Le pape a appelé à la fin des violences en Birmanie et au Pérou lors de la prière de l’Angélus du dimanche 22 janvier.
Dans ce pays asiatique, la junte militaire a lancé une nouvelle attaque contre les catholiques du pays, en mettant le feu à l’église Notre-Dame de l’Assomption, considérée comme l’un des plus anciens et des plus importants lieux de culte.
Pendant ce temps, au Pérou, le gouvernement a déclaré l’état d’urgence dans les régions d’Amazonas, de La Libertad et de Tacna en raison des affrontements qui ont lieu lors des manifestations réclamant la destitution du gouvernement de Dina Boluarte.
«Mes pensées, avec tristesse, vont en particulier aujourd’hui au Myanmar (Birmanie), où l’église de Notre-Dame de l’Assomption, l’un des plus anciens lieux de culte de ce pays, a été incendiée. Je me sens très proche de toute la population civile qui souffre de ces épreuves difficiles», a déclaré François lors de l’Angélus de dimanche.
L’église birmane nommée par le pape lors de son discours, située dans le village de Chan Thar, a été construite en 1894 et le premier évêque du pays y a été baptisé.
Le Souverain Pontife a également demandé des prières pour «la fin des actes de violence au Pérou» et a déclaré que ces actes «éteignent l’espoir de solutions aux problèmes».

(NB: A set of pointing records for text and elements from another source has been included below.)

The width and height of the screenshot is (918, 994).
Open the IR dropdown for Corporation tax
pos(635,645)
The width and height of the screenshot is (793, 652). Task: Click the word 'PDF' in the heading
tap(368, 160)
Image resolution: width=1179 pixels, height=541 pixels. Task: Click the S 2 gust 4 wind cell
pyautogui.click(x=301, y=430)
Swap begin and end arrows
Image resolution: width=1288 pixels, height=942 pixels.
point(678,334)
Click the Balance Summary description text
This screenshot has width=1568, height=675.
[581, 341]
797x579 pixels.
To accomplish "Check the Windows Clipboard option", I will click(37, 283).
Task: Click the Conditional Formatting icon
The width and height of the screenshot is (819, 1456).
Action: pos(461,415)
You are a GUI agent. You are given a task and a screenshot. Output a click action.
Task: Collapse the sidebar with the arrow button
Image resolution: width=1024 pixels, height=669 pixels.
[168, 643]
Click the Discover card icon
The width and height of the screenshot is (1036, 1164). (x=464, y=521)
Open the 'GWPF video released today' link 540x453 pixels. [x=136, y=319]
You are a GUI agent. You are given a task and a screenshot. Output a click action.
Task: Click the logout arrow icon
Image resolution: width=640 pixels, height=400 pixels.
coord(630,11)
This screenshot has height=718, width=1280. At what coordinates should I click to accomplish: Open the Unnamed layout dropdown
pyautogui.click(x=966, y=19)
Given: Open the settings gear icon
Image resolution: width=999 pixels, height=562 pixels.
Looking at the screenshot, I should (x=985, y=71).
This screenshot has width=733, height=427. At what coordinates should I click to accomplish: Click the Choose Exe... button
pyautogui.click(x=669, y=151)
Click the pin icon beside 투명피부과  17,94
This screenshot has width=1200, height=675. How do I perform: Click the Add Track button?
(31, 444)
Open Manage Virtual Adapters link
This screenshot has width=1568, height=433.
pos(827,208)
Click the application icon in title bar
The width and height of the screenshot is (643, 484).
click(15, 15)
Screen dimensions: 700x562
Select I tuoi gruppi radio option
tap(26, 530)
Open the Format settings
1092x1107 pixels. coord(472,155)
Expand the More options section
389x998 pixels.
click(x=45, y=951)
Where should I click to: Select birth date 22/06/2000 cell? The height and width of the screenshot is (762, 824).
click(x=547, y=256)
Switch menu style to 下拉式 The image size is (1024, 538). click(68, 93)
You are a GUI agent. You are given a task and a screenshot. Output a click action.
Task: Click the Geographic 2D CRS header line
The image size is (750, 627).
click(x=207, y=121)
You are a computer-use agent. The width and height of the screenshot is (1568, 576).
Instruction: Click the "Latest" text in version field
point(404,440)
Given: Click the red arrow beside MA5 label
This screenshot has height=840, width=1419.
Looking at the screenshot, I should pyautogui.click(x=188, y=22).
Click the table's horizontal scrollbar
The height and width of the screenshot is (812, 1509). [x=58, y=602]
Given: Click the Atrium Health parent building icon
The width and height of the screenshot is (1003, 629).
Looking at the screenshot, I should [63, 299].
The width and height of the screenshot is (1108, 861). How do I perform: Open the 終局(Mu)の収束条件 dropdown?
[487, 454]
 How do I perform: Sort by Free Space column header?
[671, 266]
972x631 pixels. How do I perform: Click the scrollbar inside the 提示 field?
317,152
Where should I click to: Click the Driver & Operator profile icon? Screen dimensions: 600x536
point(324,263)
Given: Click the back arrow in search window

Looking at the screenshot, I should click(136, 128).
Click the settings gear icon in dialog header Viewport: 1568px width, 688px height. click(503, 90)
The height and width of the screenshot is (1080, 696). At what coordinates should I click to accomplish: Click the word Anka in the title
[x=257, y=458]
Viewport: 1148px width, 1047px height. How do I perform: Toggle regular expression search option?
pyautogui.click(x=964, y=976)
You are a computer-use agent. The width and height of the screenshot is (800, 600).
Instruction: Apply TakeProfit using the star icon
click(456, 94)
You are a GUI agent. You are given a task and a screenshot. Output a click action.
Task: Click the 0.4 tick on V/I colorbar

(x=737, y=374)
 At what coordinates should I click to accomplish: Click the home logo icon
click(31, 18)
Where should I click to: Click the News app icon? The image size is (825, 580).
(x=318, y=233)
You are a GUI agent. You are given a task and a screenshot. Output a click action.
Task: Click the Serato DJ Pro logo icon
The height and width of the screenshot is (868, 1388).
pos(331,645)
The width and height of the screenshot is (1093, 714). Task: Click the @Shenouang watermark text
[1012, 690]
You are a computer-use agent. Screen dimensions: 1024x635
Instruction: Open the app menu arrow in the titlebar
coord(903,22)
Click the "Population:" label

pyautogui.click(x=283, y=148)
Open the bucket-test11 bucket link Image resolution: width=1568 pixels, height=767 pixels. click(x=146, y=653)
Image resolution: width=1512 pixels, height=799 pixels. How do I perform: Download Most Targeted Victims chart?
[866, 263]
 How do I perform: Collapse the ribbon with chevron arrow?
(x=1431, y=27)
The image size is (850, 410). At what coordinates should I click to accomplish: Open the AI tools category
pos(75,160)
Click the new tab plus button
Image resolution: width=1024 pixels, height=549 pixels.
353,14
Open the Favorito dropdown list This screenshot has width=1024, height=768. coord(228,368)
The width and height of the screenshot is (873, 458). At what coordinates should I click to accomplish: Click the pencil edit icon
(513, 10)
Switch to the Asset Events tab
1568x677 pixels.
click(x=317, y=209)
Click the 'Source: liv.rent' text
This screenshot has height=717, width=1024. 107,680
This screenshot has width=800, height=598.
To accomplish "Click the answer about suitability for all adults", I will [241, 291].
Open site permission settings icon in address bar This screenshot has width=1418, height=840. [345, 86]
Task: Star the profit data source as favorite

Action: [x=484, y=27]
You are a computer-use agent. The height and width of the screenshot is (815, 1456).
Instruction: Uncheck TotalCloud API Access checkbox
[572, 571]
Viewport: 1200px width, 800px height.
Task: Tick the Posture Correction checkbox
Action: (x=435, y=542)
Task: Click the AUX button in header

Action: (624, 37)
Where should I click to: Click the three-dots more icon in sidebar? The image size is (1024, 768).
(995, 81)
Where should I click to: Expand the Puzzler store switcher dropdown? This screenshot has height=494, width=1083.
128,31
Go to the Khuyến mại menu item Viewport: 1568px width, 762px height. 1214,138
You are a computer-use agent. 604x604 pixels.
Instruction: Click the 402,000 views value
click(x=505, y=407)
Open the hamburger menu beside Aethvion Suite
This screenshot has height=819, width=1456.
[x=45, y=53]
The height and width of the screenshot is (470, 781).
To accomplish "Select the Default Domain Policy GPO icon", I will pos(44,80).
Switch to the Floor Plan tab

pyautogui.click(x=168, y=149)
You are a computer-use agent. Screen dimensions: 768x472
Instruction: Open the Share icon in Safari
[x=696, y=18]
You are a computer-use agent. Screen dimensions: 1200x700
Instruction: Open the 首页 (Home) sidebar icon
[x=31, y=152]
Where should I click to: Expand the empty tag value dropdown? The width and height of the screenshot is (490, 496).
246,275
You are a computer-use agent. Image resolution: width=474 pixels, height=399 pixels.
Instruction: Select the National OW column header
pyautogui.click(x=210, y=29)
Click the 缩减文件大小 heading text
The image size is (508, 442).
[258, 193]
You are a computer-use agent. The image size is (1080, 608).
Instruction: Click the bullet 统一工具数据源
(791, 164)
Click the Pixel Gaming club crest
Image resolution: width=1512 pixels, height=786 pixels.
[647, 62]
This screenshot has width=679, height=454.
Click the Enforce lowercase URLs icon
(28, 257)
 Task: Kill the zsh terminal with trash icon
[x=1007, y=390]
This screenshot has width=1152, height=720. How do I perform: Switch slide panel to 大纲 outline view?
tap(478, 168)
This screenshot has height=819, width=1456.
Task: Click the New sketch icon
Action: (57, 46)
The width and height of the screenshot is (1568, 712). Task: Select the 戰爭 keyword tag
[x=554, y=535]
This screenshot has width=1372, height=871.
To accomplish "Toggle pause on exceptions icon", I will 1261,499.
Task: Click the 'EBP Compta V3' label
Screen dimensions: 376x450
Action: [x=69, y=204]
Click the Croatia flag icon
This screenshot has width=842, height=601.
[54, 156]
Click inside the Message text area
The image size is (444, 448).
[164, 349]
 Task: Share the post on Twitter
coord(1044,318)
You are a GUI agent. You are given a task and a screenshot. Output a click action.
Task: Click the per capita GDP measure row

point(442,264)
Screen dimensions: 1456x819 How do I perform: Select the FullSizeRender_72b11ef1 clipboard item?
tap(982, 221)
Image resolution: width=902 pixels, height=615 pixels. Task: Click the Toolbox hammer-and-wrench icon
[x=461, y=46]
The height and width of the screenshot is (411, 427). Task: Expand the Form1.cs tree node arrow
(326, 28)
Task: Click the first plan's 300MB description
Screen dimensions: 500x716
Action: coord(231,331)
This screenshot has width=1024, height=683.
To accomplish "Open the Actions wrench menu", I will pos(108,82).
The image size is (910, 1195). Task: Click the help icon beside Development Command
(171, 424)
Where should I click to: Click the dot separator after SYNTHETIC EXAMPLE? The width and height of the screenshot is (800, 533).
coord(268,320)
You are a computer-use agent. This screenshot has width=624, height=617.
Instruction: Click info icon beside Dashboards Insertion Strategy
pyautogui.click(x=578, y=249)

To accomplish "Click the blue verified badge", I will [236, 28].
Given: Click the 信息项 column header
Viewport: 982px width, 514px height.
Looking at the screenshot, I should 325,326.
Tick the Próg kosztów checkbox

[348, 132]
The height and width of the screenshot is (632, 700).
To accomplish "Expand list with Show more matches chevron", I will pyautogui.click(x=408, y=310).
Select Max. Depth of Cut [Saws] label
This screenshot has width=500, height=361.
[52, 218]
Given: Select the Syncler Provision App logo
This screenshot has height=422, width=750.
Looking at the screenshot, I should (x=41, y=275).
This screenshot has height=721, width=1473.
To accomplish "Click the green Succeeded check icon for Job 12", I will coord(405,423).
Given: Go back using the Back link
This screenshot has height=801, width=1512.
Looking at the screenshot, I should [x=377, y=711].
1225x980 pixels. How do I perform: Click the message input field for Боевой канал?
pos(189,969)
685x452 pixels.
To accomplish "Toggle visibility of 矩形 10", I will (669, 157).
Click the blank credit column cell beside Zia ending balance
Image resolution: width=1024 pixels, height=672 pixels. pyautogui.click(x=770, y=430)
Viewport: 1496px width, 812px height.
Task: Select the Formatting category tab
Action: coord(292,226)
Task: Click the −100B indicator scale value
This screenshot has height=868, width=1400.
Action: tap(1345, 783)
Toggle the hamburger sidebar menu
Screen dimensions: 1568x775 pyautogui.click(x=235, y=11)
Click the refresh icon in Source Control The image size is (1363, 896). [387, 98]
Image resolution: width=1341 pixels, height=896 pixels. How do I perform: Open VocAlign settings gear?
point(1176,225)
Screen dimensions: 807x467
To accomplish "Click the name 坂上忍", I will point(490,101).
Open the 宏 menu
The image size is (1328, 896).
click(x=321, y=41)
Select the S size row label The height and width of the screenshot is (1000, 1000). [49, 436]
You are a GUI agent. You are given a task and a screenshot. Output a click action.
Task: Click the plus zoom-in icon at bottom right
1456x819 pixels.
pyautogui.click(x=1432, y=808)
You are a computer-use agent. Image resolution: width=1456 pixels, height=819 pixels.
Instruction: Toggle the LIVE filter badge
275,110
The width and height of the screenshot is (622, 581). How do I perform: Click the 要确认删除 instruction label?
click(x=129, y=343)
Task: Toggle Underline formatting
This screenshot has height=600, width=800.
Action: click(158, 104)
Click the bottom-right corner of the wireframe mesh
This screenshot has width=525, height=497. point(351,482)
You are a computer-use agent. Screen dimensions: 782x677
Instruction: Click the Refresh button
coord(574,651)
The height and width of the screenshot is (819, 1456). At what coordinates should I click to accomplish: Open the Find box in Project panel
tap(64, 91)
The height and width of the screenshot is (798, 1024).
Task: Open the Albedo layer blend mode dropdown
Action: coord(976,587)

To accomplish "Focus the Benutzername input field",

«Je me joins aux évêques péruviens pour dire «Non à la violence, d’où qu’elle vienne, plus de morts», a-t-il déclaré. «J’encourage toutes les parties concernées à emprunter la voie du dialogue entre frères d’une même nation dans le plein respect des droits de l’homme et de l’État de droit», a-t-il ajouté.
Suite à cette mention, la Présidence péruvienne a remercié le Pape pour son intervention. «Nous remercions Sa Sainteté le pape François de garder le Pérou dans ses prières. C’est aussi notre voie : la cessation de tous les actes de violence et le dialogue entre frères de la même nation», a déclaré la présidence péruvienne sur Twitter.
Au cours de la catéchèse, le Pape a exhorté les personnes à trouver «le courage de se mettre en route» car sinon «on court le risque de rester spectateur de sa propre existence et de vivre la foi sans conviction». François a exhorté à «vivre, par exemple, le risque ardu mais gratifiant du service, ou à consacrer du temps à la prière pour grandir dans l’amitié avec le Seigneur».
«Nous devons décider : est-ce que je laisse derrière moi certaines certitudes et me lance dans une nouvelle aventure, ou est-ce que je reste là où je suis ?». C’est un moment décisif pour chaque chrétien, car le sens de tout le reste est en jeu», a-t-il souligné.